There were a number of supplements to the main concession that suggest that a true monopoly of this trade was hard to enforce. Hogs were raised in the mountains, fattened on barley, and brought to the livestock fairs in Talavera, Medellin, and Trujillo. Bakers and millers in the city customarily bought hogs to be fattened on waste materials from the bakeries, and they were suspected of selling pork below the established price. Stockmen, like the organized group at Talavera, also sought access to the city market independent of the concessionaire. To prevent interloping, the contractor obtained a ruling that hogs had to be in the sellers' possession for six months and properly fattened on barley. City residents could buy whole carcasses outside the walls, but the stock-owners were prevented from making sales inside the gates. (76)

These regulations changed little in the course of the eighteenth century, although, as with other commodities, the pork supply passed for a time under contract with the Cinco Gremios Mayores. (77) The decreased regulation of supply that marked the nineteenth century was less complete in this case, but coordination of supply gave way to regulation of the quality and cleanliness of the product. The government-contracted supplier of the eighteenth century was replaced in the nineteenth century by a number of private slaughterhouses and purveyors. In 1841 the government established a municipal slaughterhouse and sought to impose tighter quality controls. (78) There is no [160] evidence that the authorities assisted in financing the pork supply after the mid-1830's, and market-oriented supply systems that can be glimpsed in the eighteenth-century sources became the central feature of the trade.
 
E. Beef and Mutton
 
Beef and mutton were the most important of the supply trades after wheat, and their administration was correspondingly complex. As with other commodities, the basic mechanism was a concession granted to a contractor who undertook to provide meat at stipulated prices under defined conditions. The prices fluctuated within limits designed to protect the consumer from sharp changes caused by weather and speculation. Prices were scaled in advance to allow for seasonal availability, with beef being about 10% more expensive in December, January, and February. Retailers in the rastro (slaughteryard) got an established mark-up, and those in other markets around the city were allowed a slightly larger margin to cover distribution costs. More than in the other commodity trades, contracts often involved government loans for initial purchases at the livestock fairs. Agents of the concessionaire could buy cattle and sheep in Extremadura, Andalucía, Galicia, Asturias, La Mancha, and throughout the two Castiles. They had precedence over buyers from other towns, and could make preemptive matching bids within eight days of any sale, while purchasing agents from Aragón, Valencia, and Catalonia were forbidden to compete for Castilian cattle. (79) The supply contractor also had the right to pasture cattle en route to Madrid in any common or council-owned pastures within 20 miles of the capital, and was guaranteed rental of pastures for cattle in transit. (80) In the late 1780's, the concession was held by the Cinco Gremios Mayores, which channeled part of the business out of Castile to Portugal and Morocco. (81)

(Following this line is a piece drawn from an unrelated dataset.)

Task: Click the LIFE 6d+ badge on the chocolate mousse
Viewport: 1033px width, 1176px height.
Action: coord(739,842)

The presence of interlopers on the concession, suggested by various special regulations, is confirmed by a proposal made in 1805-06 by graziers and brokers from outlying towns. They sought the right to maintain their own urban outlets outside the official concession, offering a kind of market-sharing agreement in which they would agree to fixed quotas on the amounts sold. The proposal confirms the presence of developed market structures and shows the same tendency for the supply to become more open which we have seen in the wine, olive oil, and pork trades. (82)

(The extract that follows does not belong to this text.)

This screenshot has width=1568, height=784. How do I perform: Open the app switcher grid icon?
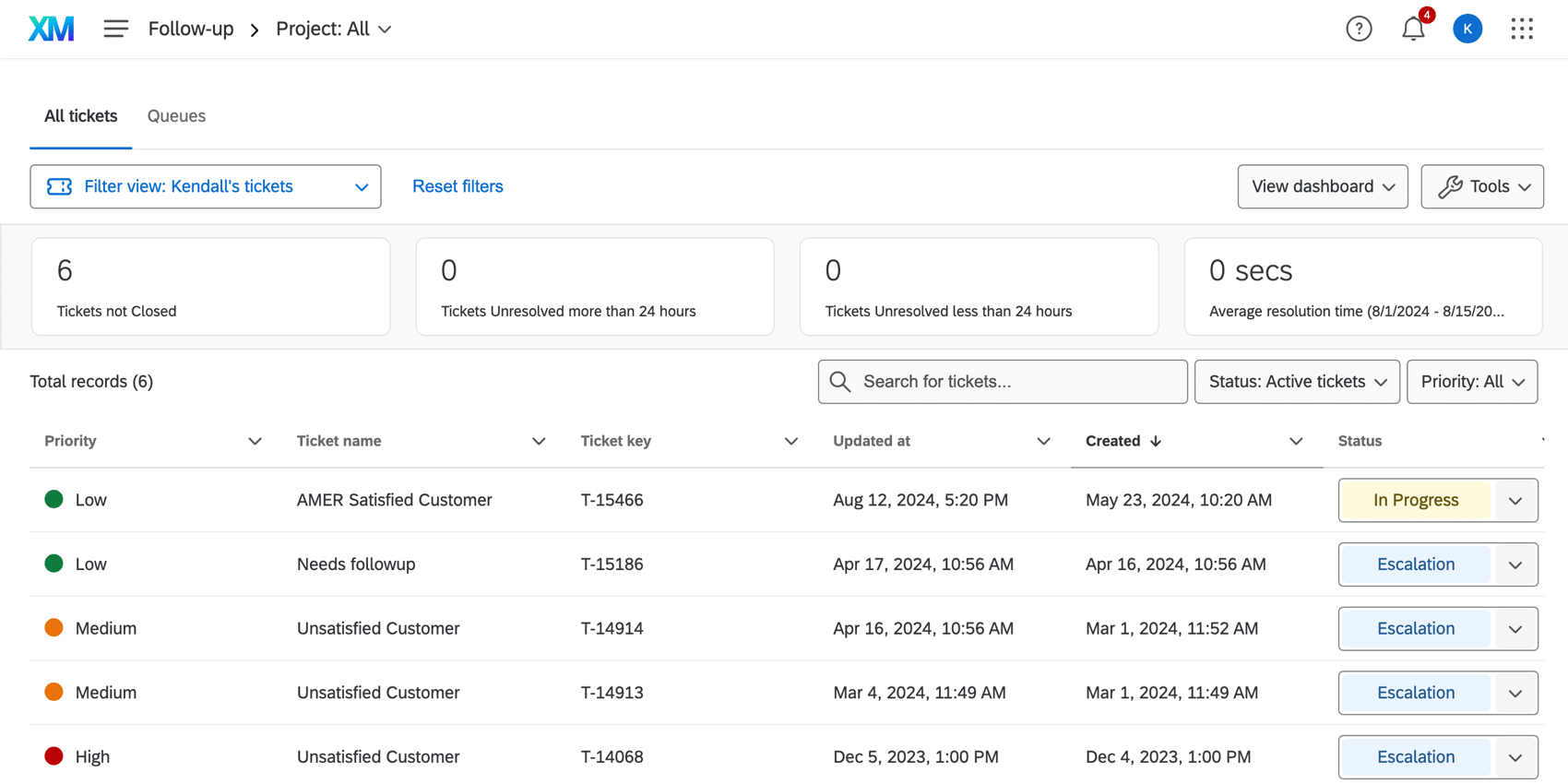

The Napoleonic wars created a livestock shortage in Spain, and after 1814 [161] meat was again brought from France, Portugal, and North Africa. (83) In the 1820's the government stopped granting concessions, and meat was provided by a group of private suppliers. Actual processing of meat was done at a municipal slaughterhouse, with a staff of 21 employees and numerous casual laborers, but government intervention was confined to quality rather than market control. (84) Once again, a nineteenth-century "free market" was peopled by purveyors who appeared as organized interlopers in the eighteenth-century system of monopolistic concession.
 
F. Charcoal
 
The organization of the charcoal supply was basically similar to that of other concessions, but the nature of the commodity imposed important differences. Charcoal is a bulky commodity and needed substantial storage facilities and transport services. The industry also required extensive forest tracts that were harvested every 15-20 years. Of necessity, the concession involved owners of large tracts of land.

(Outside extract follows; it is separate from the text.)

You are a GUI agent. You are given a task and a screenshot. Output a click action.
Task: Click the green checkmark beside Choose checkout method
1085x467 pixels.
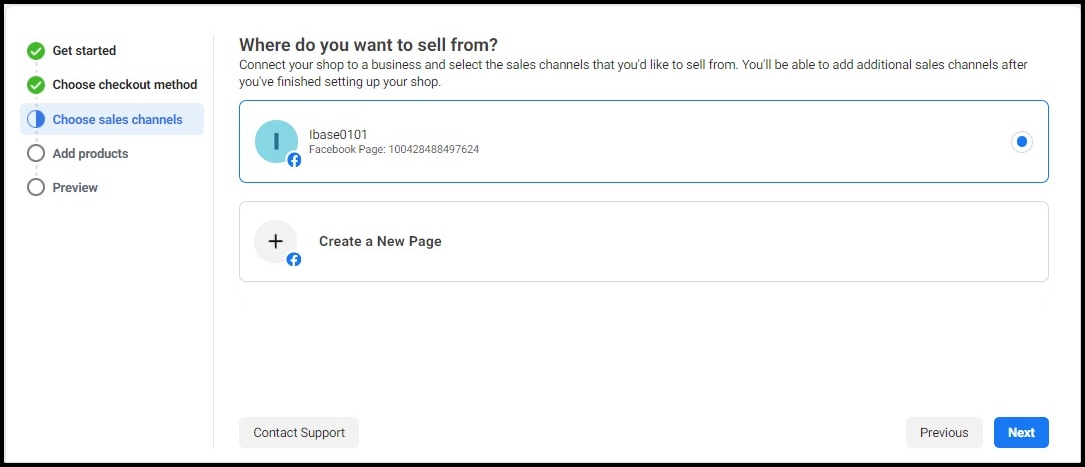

With the exception of mandatory firewood supplies for royal palaces around Madrid, there is little mention of fuel in the seventeenth-century sources until the severe winter of 1694-95. At that time, the Alcaldes ordered registration of all supplies warehoused in the city, and authorized anyone paying the appropriate taxes to sell fuel, regardless of the existing concession. (85) Similar shortages in 1715 led to attacks upon shipments brought in by the supply contractor. By the 1730's the position of the contractors had been strengthened by delegation of the Crown's right to preempt transport services. This was made more specific in 1739, when complaints that construction of the royal palace was monopolizing transport resulted in the allocation of 4,000 carts to the charcoal suppliers. (86)

The form of the charcoal supply contract in the eighteenth century is exemplified by the multiple partnership that undertook a two-year concession in 1745. Only the concessionaires could buy timber for charcoal from montes within 40 miles of Madrid. They were authorized to force landowners to sell timber, given general access to transport, allocated full use of carters from 11 mountain towns near charcoal-processing sites, and received exclusive access to several pastures on supply routes. The contract stipulated two wholesale warehouses and 16 retail outlets within Madrid. It allowed for vendors outside the concession, but they were restricted to wholesale transactions, limited to one outlet each, and required to maintain a minimum volume of sales; [162] these exceptions were restricted to charcoal producers marketing their own product.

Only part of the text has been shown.